# [WHAT YOU ARE ASKED TO DO]
Copy out the listing below character for character, from its first line through the line containing "pos(229,142)", inclusive, and write nothing past that line.
* Start *
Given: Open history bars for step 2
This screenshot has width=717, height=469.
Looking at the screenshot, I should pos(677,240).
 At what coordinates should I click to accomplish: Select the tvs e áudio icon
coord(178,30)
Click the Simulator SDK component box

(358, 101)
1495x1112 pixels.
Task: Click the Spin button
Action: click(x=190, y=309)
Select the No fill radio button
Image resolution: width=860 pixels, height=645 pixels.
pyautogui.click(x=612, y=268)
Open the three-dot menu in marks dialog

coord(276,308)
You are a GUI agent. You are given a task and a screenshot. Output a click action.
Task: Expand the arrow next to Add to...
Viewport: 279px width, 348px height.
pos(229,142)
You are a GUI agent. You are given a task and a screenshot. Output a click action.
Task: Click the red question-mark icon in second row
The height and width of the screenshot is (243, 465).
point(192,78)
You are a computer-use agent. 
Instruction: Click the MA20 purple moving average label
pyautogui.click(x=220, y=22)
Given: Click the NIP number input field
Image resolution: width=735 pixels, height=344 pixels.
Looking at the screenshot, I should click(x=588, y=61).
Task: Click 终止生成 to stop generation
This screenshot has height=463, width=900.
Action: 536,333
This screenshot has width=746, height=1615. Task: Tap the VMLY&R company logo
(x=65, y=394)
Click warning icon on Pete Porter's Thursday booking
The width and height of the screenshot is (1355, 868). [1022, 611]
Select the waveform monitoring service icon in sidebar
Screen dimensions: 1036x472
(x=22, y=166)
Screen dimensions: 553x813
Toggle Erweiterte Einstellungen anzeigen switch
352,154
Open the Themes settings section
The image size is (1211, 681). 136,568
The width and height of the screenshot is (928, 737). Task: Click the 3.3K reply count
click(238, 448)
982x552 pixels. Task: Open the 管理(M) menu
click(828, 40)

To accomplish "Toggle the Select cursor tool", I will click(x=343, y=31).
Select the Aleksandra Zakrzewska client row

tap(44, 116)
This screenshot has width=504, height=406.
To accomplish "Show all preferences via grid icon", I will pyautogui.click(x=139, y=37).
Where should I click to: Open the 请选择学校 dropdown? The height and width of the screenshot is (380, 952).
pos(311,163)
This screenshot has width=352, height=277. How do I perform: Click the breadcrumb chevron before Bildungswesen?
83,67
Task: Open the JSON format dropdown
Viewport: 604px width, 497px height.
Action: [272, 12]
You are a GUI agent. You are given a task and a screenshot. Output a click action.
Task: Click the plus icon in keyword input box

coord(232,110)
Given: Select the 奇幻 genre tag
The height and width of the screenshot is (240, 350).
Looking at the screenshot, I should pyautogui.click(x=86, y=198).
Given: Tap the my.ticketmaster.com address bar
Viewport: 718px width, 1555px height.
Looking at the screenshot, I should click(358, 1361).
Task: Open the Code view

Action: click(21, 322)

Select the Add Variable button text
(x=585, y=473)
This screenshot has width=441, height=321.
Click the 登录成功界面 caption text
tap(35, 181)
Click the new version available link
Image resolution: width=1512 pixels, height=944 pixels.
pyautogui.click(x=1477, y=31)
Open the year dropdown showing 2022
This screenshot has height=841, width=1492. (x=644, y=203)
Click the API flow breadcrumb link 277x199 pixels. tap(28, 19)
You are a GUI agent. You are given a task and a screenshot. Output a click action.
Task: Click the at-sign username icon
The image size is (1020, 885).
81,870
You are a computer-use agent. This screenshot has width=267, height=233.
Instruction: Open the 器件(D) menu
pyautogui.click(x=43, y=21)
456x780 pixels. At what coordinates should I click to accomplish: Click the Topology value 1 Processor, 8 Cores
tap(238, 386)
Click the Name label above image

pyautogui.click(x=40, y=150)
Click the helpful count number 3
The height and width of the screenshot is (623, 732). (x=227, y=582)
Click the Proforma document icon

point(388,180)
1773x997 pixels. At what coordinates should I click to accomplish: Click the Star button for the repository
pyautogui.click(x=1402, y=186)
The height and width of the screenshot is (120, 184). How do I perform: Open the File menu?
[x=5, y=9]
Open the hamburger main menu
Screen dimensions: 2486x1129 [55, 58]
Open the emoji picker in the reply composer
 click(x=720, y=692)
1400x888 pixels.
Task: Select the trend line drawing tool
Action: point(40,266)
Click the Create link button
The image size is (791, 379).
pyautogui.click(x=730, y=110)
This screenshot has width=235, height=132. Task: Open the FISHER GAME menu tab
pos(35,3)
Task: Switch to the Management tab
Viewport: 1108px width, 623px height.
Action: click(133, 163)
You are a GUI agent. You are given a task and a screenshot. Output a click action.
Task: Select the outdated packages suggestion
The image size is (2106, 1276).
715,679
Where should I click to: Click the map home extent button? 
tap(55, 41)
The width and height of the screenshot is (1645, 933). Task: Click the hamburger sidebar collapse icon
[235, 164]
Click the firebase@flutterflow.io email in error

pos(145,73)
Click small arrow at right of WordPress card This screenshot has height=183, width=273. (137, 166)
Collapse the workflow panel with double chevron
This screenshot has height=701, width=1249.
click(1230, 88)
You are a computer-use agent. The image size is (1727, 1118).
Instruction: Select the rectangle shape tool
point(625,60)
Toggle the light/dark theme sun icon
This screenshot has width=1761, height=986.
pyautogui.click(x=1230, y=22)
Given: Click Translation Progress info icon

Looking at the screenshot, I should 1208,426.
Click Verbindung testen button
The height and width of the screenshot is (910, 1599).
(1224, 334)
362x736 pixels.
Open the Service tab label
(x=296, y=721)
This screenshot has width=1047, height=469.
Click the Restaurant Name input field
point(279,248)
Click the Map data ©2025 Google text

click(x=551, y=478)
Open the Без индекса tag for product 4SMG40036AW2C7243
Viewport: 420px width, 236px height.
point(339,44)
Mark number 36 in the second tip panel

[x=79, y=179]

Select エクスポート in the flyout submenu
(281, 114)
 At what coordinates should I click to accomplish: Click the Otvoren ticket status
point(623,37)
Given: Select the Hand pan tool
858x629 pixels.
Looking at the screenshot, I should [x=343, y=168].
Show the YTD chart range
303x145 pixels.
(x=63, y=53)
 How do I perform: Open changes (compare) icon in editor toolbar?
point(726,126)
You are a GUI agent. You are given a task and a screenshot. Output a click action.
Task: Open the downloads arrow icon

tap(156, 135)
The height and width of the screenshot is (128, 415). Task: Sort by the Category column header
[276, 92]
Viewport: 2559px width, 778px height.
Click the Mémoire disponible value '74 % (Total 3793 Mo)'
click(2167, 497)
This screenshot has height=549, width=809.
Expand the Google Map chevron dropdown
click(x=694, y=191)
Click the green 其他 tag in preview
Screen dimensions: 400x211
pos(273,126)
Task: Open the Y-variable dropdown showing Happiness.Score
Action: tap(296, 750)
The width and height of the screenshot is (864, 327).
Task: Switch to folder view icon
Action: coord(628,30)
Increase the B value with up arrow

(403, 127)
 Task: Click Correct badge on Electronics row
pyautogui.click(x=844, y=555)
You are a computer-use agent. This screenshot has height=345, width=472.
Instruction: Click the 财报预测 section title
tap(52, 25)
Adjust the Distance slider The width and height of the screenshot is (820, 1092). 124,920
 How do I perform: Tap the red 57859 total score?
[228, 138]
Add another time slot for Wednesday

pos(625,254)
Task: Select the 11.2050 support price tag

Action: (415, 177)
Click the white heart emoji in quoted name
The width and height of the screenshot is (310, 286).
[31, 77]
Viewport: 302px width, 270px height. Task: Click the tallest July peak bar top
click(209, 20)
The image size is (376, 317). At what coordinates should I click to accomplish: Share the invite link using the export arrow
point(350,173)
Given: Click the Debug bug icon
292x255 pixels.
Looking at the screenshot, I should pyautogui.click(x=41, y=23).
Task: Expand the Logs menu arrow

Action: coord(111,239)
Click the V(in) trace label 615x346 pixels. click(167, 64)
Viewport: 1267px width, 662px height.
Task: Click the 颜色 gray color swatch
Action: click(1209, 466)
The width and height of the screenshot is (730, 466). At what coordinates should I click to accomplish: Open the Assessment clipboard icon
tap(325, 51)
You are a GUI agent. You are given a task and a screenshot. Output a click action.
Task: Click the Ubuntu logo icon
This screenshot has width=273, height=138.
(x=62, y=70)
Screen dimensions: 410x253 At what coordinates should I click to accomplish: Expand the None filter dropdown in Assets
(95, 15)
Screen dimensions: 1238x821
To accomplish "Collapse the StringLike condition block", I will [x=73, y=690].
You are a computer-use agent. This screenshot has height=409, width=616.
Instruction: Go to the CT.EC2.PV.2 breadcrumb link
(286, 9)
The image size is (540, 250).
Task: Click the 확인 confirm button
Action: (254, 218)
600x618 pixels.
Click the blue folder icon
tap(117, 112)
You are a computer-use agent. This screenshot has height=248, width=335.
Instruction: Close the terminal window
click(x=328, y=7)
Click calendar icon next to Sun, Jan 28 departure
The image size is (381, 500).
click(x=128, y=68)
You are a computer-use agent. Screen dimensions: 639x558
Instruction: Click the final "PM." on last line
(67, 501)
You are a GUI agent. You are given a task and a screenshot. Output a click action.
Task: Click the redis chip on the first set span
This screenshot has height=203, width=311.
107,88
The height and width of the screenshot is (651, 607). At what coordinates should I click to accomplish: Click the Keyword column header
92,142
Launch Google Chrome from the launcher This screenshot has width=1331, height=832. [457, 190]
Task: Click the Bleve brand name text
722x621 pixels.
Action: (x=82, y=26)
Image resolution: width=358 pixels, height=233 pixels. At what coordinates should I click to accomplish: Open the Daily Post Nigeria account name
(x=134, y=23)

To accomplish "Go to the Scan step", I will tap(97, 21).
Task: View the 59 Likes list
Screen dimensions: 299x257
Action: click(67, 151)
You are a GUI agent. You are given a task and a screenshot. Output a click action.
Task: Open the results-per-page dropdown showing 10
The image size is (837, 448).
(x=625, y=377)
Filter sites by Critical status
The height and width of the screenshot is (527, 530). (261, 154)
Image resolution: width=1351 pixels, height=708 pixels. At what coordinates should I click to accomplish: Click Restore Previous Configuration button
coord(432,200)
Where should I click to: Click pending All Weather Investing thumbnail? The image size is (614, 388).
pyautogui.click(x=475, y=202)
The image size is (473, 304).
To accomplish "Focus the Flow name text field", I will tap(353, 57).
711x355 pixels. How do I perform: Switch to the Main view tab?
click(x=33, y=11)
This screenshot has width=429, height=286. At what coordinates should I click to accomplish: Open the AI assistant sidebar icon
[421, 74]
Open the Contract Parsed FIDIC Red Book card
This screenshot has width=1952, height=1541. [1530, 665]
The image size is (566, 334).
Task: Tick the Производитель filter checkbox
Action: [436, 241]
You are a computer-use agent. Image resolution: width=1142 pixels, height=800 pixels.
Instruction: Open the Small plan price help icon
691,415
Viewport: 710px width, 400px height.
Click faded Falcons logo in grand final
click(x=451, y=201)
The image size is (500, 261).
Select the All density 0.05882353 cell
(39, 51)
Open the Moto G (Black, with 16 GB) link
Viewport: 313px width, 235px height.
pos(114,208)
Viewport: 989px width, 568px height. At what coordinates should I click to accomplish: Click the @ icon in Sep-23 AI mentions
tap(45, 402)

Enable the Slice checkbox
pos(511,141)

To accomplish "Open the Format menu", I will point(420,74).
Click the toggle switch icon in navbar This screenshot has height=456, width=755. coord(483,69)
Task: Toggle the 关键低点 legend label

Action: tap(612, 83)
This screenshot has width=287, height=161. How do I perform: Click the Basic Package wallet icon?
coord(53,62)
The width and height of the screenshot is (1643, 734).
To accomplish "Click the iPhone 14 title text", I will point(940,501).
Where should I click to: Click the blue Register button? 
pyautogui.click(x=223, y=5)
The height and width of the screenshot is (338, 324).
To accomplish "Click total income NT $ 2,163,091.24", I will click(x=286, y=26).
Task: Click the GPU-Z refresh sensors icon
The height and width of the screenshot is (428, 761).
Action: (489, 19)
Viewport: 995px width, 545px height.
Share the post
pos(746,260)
* End *
# [SOLUTION TO THE PROBLEM]
Given: Open history bars for step 2
This screenshot has width=717, height=469.
Looking at the screenshot, I should pos(677,240).
 At what coordinates should I click to accomplish: Select the tvs e áudio icon
coord(178,30)
Click the Simulator SDK component box

(358, 101)
1495x1112 pixels.
Task: Click the Spin button
Action: click(x=190, y=309)
Select the No fill radio button
Image resolution: width=860 pixels, height=645 pixels.
pyautogui.click(x=612, y=268)
Open the three-dot menu in marks dialog

coord(276,308)
You are a GUI agent. You are given a task and a screenshot. Output a click action.
Task: Expand the arrow next to Add to...
Viewport: 279px width, 348px height.
pos(229,142)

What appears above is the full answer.